UC And what is foresights there. Should it be a capital F? Are foresights the race?
LF I thought they were prophetic visions?
JM I thought it was quite cool that it wasn’t defined.
UC This is how much damage foresights do. So, he’s seeing into the future. OK.
SJ I agree with Claire’s comments that we don’t know where we are early on, until it says in his half sleep. You are sort of aware that it’s something that’s happening at night, but other than that there’s no sort of world building as such.
MB Technically this child handles linguistic structures well. There are lots of connectives and he’s got them in the right places. We’ve one night, essentially. You’ve got connectives and you’ve got the fronting of adverbs etc. and they’re all very appropriate in their places. And he uses these things which Cardiff grammar calls enhanced theme: this is how much damage foresights do, that’s the way it would always be.
(See Fawcett, Robin (2008) Invitation to Systemic Functional Linguistics through the Cardiff Grammar, Sheffield: Equinox Publishing)

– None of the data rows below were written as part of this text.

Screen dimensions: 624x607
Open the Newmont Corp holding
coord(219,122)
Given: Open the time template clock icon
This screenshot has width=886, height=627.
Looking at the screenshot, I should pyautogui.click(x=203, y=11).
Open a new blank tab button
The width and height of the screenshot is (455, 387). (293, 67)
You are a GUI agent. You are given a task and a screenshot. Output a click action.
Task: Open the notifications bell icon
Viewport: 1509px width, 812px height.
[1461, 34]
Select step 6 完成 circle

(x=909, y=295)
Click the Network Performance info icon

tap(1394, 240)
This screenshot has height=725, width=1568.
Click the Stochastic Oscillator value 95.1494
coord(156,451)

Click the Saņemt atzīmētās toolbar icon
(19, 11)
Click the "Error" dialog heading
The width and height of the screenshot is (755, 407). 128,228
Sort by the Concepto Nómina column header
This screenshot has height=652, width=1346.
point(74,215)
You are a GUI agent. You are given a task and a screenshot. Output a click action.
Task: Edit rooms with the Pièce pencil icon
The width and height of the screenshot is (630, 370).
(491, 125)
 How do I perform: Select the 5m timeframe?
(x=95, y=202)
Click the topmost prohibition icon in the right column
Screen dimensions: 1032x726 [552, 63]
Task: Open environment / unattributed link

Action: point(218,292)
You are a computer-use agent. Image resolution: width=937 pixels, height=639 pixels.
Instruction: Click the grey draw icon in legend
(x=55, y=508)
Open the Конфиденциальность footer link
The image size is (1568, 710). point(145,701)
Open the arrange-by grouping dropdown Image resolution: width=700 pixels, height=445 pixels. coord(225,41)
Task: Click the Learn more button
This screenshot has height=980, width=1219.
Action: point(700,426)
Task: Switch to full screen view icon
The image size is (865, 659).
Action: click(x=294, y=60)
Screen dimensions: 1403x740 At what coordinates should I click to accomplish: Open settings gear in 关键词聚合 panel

So he’s using quite complex structures, again using them in the right places.
JS I feel like he enjoyed writing this. I feel uplifted by this.
UC It was a boy wasn’t it?
JS I feel he’s brought his knowledge of the genre, of James Bond, to the fore. There’s little things like Theo Vulcan, it strikes me as like a James Bond kind of thing.
UC It has an energy about it.
LF In the most pristine of rooms, which is a lovely description but doesn’t have two adjectives. It’s a much more complex construction, and much more evocative than saying, in a (insert two adjectives) room. (see Alan Peat: www.alanpeat.com)
MG Also look at in a most barbaric fashion, so it’s really something he’s got in his repertoire and is a quirk or part of his style.